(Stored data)
++++

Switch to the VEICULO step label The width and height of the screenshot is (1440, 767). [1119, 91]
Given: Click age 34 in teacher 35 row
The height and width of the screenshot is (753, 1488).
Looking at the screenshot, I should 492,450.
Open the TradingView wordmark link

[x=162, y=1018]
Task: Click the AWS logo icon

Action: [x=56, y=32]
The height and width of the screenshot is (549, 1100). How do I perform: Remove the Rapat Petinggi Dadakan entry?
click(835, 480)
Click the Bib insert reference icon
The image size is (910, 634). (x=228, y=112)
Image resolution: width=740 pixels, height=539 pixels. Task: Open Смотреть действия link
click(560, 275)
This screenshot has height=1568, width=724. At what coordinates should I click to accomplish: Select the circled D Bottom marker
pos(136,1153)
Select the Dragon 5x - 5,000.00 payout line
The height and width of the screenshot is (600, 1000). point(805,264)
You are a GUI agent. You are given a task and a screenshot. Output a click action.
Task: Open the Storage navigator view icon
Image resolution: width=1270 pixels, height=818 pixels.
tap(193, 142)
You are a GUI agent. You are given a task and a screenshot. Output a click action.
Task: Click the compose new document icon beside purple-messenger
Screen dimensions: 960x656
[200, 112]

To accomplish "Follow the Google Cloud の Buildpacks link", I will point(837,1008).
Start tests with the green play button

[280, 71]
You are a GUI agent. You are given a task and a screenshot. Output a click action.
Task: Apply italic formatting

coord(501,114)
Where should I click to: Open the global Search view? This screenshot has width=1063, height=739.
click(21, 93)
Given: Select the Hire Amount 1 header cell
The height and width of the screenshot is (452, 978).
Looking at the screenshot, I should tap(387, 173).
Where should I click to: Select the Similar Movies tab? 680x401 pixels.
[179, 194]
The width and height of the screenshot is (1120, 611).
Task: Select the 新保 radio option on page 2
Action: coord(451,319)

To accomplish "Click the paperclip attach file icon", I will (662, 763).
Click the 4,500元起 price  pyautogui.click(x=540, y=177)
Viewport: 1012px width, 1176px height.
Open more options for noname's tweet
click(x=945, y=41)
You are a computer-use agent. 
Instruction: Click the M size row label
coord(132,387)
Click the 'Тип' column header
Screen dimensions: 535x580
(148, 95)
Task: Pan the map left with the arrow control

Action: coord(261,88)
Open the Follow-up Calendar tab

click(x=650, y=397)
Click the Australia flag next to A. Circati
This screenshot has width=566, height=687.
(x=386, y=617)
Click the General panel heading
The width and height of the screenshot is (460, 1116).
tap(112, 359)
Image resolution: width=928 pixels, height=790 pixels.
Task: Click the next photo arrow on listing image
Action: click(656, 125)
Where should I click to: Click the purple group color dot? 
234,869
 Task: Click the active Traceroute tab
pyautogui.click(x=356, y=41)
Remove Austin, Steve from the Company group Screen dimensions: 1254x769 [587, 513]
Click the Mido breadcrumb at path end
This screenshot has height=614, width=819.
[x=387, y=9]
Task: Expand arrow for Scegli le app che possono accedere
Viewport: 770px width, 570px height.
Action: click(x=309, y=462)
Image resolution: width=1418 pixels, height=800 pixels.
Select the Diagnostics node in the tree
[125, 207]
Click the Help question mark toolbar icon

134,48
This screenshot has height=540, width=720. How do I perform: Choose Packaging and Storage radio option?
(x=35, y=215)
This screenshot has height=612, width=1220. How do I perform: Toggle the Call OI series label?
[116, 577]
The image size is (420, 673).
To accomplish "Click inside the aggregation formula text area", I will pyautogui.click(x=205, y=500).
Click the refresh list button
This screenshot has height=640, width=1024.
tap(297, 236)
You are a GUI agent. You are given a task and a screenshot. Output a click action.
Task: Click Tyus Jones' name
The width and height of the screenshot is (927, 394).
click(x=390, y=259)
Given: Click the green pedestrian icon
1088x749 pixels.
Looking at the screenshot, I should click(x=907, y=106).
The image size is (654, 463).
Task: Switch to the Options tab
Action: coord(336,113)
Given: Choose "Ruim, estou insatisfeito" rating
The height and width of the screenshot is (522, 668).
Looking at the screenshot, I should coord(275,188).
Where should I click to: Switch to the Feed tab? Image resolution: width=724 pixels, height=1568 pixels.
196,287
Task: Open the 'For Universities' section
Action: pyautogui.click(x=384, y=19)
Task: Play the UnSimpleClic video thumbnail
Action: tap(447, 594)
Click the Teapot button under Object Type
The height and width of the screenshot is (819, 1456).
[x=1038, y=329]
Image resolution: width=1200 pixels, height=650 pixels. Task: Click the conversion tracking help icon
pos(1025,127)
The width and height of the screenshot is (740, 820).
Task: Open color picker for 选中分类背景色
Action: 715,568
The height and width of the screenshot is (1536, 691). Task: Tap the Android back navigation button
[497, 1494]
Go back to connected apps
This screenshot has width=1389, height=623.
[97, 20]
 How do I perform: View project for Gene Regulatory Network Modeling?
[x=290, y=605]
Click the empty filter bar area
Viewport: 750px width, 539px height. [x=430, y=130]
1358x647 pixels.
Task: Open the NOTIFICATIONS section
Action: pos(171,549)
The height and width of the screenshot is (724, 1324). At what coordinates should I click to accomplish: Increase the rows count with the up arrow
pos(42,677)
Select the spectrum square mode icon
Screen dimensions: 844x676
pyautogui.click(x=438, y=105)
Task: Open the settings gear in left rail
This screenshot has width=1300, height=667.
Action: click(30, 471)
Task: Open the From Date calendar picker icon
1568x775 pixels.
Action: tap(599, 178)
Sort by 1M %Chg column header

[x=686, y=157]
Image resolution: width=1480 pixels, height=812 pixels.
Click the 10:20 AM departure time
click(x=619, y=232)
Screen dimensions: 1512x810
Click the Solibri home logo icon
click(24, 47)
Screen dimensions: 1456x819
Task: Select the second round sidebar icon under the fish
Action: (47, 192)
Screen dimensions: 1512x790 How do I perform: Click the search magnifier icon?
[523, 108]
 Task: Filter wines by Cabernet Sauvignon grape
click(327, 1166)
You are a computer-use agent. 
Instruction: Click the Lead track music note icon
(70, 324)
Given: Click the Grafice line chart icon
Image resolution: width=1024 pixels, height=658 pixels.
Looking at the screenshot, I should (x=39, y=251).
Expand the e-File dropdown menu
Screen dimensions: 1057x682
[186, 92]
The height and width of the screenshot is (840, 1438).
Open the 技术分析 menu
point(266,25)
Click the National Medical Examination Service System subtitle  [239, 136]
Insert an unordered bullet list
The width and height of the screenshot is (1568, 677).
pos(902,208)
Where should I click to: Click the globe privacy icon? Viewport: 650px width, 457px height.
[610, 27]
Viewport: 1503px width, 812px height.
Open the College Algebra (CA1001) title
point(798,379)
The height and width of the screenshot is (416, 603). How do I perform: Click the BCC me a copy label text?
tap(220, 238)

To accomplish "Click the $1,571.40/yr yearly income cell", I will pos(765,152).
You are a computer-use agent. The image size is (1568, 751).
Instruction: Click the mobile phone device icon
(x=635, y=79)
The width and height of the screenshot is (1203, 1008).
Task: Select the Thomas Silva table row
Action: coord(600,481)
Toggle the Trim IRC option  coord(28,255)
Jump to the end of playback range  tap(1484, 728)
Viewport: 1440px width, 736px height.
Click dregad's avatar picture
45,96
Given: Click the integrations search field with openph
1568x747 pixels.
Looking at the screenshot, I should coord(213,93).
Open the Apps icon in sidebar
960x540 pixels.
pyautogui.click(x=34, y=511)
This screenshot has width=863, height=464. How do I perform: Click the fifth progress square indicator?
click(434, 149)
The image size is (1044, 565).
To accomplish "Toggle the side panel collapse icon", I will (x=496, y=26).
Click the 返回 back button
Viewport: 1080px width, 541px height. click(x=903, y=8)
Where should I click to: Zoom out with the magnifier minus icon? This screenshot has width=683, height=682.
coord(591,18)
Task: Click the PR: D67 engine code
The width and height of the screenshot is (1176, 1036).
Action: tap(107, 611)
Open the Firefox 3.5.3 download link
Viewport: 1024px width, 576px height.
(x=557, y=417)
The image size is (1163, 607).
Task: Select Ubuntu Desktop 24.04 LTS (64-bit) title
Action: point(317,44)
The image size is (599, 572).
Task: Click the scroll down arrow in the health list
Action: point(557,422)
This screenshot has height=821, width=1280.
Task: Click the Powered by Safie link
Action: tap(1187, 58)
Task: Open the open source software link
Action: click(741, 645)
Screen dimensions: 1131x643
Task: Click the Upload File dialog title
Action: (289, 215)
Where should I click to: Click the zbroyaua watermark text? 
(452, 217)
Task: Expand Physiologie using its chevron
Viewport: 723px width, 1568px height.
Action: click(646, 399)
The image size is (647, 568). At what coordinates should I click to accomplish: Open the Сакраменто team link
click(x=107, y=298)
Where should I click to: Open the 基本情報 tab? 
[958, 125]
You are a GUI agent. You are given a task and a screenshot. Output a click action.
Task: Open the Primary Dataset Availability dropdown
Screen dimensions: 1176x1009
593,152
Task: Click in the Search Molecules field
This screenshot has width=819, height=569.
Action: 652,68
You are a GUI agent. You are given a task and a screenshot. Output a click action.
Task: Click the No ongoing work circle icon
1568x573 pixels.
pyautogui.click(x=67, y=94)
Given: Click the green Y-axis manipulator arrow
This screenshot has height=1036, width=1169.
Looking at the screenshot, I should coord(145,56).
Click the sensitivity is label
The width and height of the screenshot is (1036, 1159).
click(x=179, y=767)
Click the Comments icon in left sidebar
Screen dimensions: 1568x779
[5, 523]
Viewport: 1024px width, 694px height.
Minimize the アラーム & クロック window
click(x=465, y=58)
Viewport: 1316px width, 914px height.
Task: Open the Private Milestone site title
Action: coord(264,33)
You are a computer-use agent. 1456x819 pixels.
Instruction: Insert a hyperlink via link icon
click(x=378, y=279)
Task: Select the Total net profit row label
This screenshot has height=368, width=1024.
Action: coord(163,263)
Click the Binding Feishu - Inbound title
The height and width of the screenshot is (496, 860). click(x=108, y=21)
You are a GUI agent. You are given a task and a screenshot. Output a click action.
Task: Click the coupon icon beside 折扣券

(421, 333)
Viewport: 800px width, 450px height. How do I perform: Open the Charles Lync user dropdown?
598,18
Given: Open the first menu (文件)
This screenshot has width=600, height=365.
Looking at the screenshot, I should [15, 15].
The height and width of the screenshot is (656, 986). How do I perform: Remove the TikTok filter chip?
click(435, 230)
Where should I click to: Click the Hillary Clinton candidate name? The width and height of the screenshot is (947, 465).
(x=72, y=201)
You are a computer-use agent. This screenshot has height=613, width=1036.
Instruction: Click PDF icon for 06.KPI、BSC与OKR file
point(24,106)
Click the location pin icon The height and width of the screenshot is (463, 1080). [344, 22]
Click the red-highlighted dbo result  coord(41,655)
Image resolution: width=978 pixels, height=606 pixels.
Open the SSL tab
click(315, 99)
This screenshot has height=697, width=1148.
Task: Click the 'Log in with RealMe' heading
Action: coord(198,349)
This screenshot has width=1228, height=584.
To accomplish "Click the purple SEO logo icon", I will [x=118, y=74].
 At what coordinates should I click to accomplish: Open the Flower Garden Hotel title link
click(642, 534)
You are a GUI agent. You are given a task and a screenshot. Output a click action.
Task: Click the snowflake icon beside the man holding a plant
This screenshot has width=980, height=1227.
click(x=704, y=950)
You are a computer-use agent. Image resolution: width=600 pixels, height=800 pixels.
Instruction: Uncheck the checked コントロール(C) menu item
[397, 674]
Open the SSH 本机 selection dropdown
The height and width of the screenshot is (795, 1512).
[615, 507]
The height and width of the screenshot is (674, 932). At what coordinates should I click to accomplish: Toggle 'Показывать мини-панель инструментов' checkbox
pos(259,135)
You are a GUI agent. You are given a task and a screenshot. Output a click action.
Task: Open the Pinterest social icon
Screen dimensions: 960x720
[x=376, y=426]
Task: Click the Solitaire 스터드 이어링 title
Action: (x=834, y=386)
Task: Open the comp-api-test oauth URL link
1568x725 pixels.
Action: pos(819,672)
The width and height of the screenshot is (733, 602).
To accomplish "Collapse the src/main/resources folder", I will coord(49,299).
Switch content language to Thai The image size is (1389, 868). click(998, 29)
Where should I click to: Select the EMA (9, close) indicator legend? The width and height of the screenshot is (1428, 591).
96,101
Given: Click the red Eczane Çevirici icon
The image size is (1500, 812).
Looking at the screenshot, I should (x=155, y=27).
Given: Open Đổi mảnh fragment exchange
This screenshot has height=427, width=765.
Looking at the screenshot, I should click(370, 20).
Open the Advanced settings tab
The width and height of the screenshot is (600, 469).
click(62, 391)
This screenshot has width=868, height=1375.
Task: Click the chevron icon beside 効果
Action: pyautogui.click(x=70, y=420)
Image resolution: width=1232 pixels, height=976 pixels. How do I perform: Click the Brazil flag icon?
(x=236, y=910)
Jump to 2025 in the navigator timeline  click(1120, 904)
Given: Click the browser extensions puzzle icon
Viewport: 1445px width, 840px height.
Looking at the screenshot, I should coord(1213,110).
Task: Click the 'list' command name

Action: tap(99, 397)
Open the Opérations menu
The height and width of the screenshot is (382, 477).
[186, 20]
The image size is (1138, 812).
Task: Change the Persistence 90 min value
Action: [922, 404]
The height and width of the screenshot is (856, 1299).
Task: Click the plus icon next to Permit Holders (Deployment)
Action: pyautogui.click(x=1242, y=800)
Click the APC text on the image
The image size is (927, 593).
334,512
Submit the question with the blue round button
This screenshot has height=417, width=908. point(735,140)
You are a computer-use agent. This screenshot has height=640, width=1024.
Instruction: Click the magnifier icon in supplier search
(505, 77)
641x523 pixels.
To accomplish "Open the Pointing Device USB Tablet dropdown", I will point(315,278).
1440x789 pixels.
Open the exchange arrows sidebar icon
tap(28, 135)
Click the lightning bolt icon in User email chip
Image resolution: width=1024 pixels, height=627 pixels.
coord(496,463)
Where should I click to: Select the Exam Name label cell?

++++

= Required work =
Go through the data above and copy each line that holds the word "Jump".

= Answer area =
Jump to the end of playback range  tap(1484, 728)
Jump to 2025 in the navigator timeline  click(1120, 904)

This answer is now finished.